Étiquettes carbone et outils d’aide
Certains fabricants et épiceries commencent à ajouter des étiquettes indiquant l’empreinte carbone de leurs produits, pour aider les consommateurs à mieux choisir. Ce n’est pas encore généralisé, mais cette tendance gagne du terrain à mesure que les consciences évoluent.
Des outils en ligne et des calculateurs permettent aussi d’estimer l’empreinte carbone de vos repas.
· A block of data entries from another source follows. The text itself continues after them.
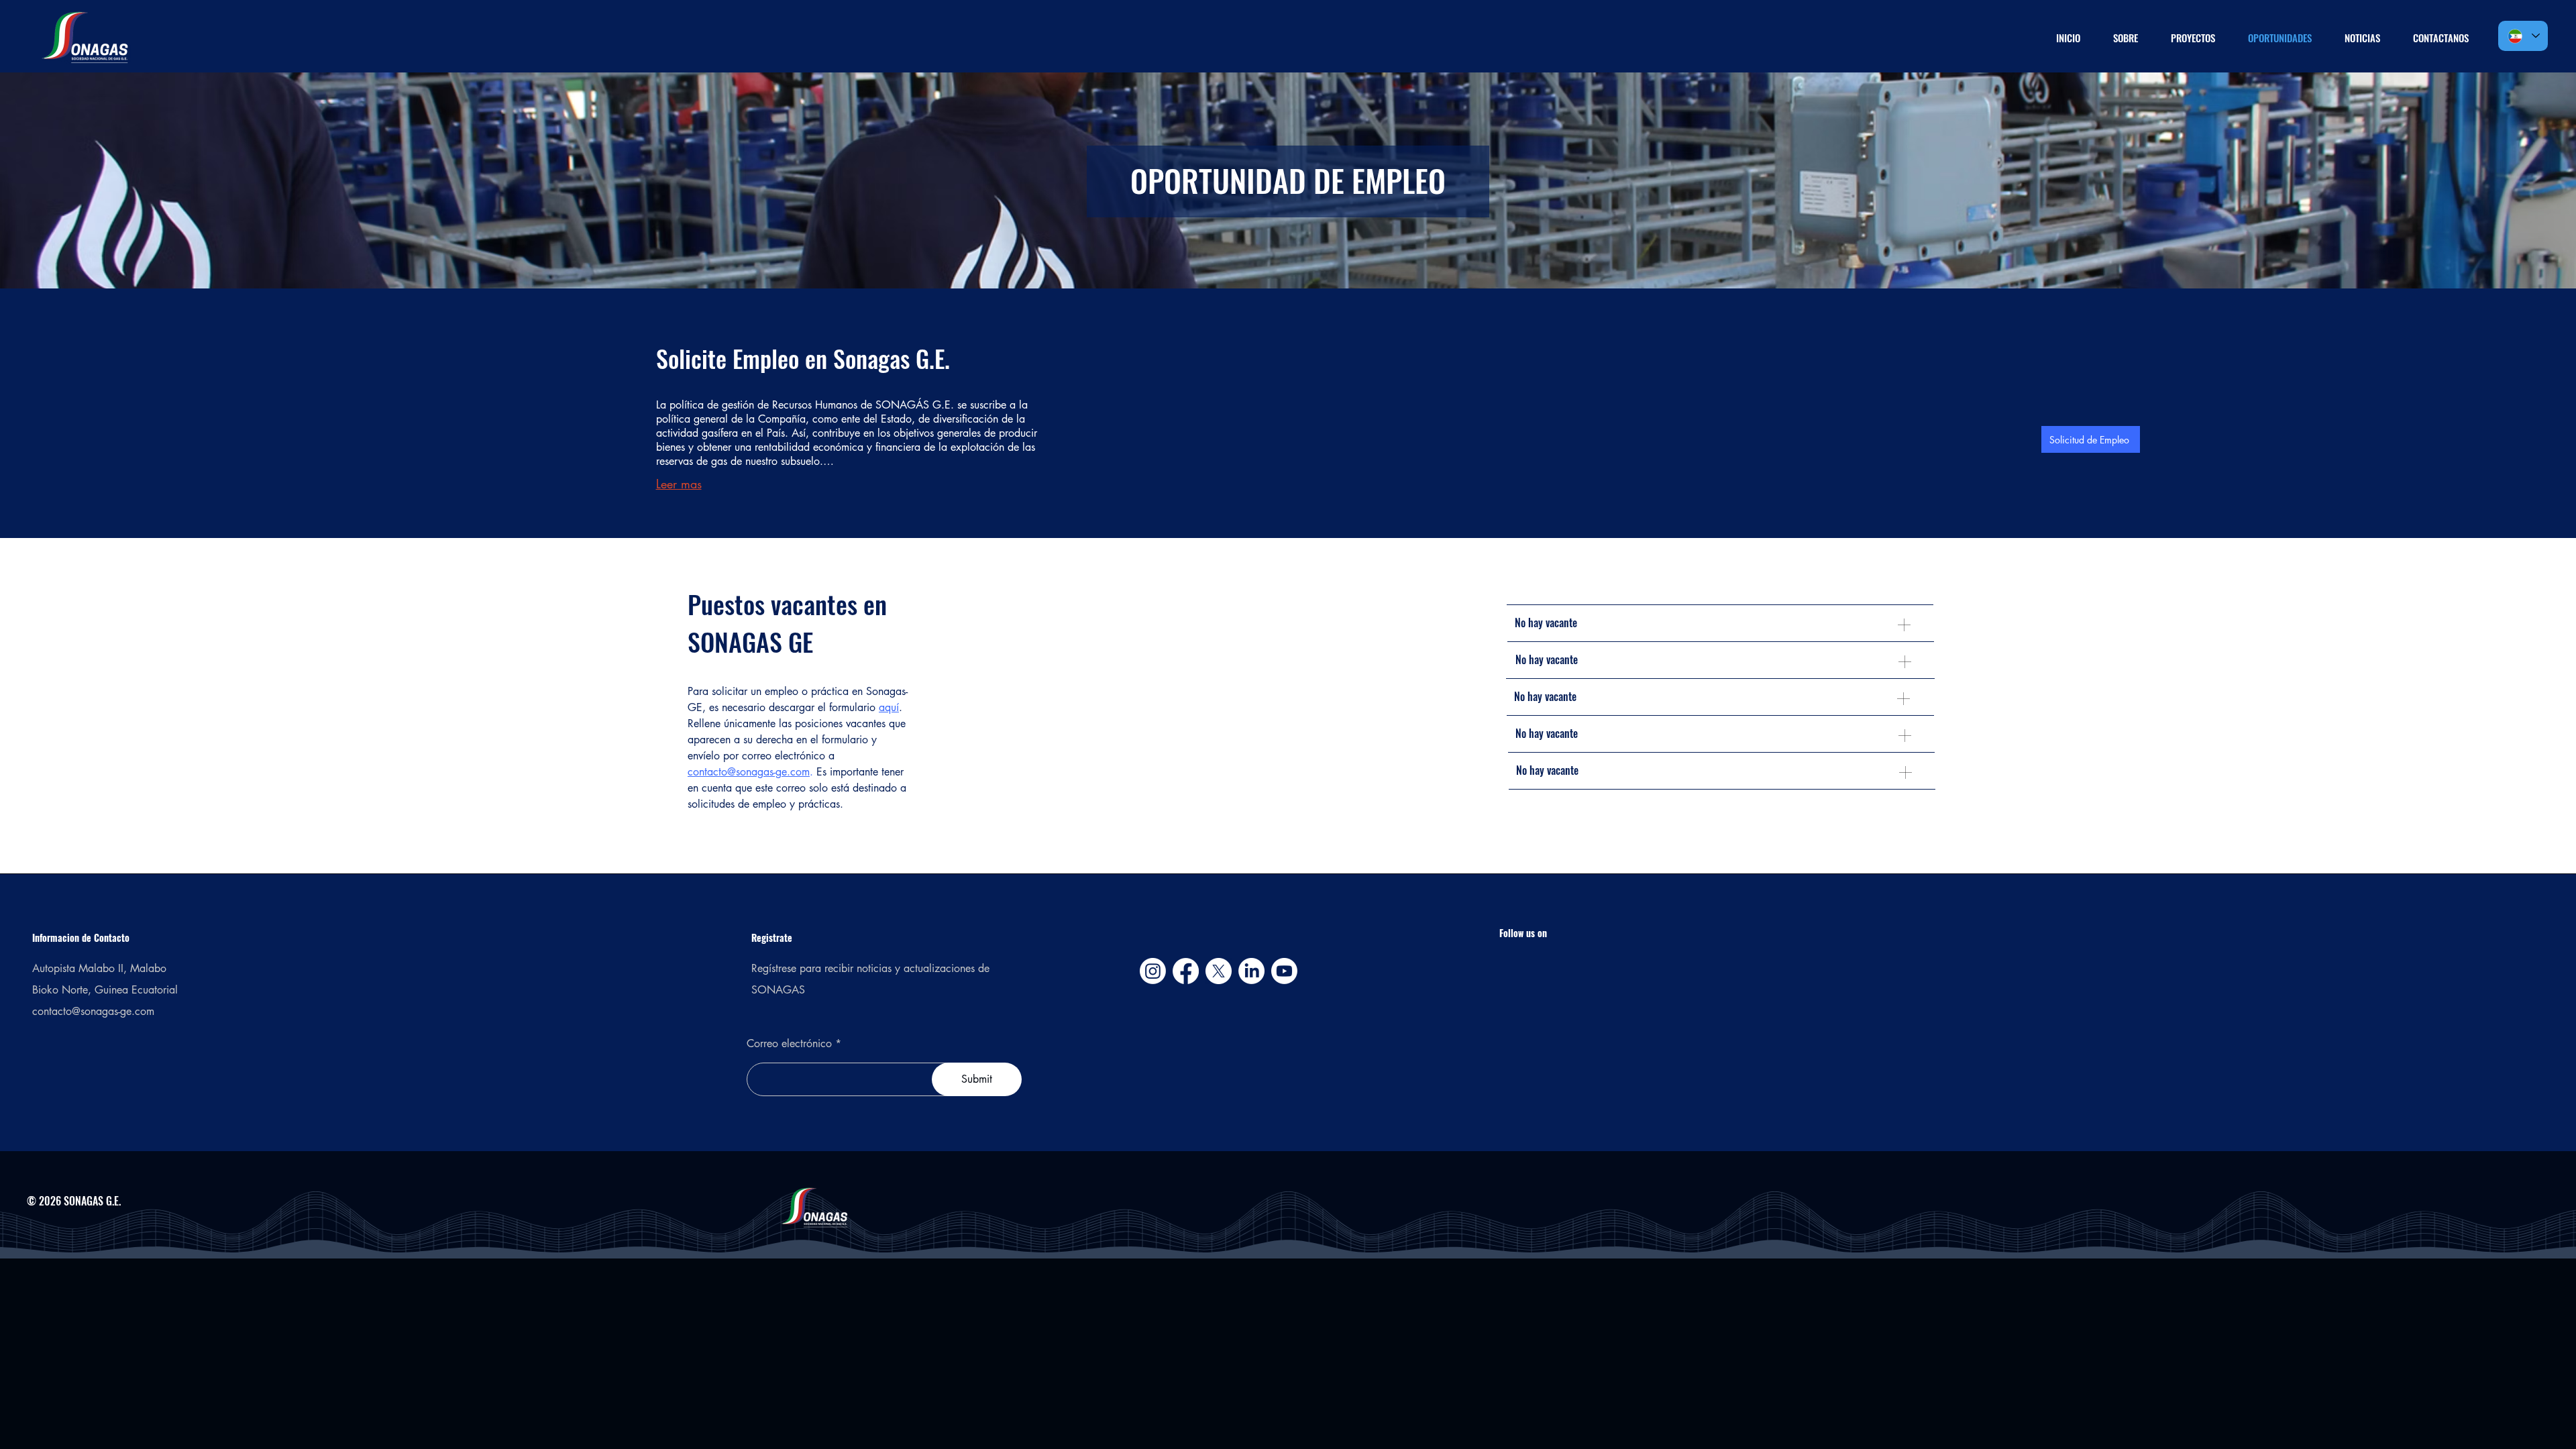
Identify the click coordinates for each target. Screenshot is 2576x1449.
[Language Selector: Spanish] (2523, 36)
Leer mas (679, 484)
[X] (1218, 971)
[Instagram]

Ceux du WWF, de la BBC ou du Carbon Trust vous permettent d’entrer vos ingrédients pour avoir une estimation claire de l’impact de votre assiette.
Santé et environnement : un double bénéfice
Fait intéressant : les aliments à faible empreinte carbone s’alignent souvent sur une alimentation saine. Les régimes riches en céréales complètes, légumineuses, fruits et légumes profitent à la fois à votre santé et à celle de la planète.
Une étude publiée en 2019 dans The Lancet a introduit le concept de « diète pour la santé de la planète », visant à répondre aux besoins nutritionnels tout en respectant les limites environnementales.
Cela confirme une idée simple : en adoptant de petits changements — manger plus végétal, réduire les ultra-transformés, éviter le gaspillage — on aide la Terre… et on se porte mieux soi-même.
Votre assiette, votre pouvoir
Les choix alimentaires que nous faisons chaque jour ont un pouvoir bien plus grand qu’on ne le croit. Si le changement climatique semble être un problème trop vaste pour être résolu individuellement, nos habitudes quotidiennes comptent vraiment.
Ce que nous mettons dans notre assiette s’additionne — à l’échelle de milliards de personnes, chaque repas peut faire partie de la solution.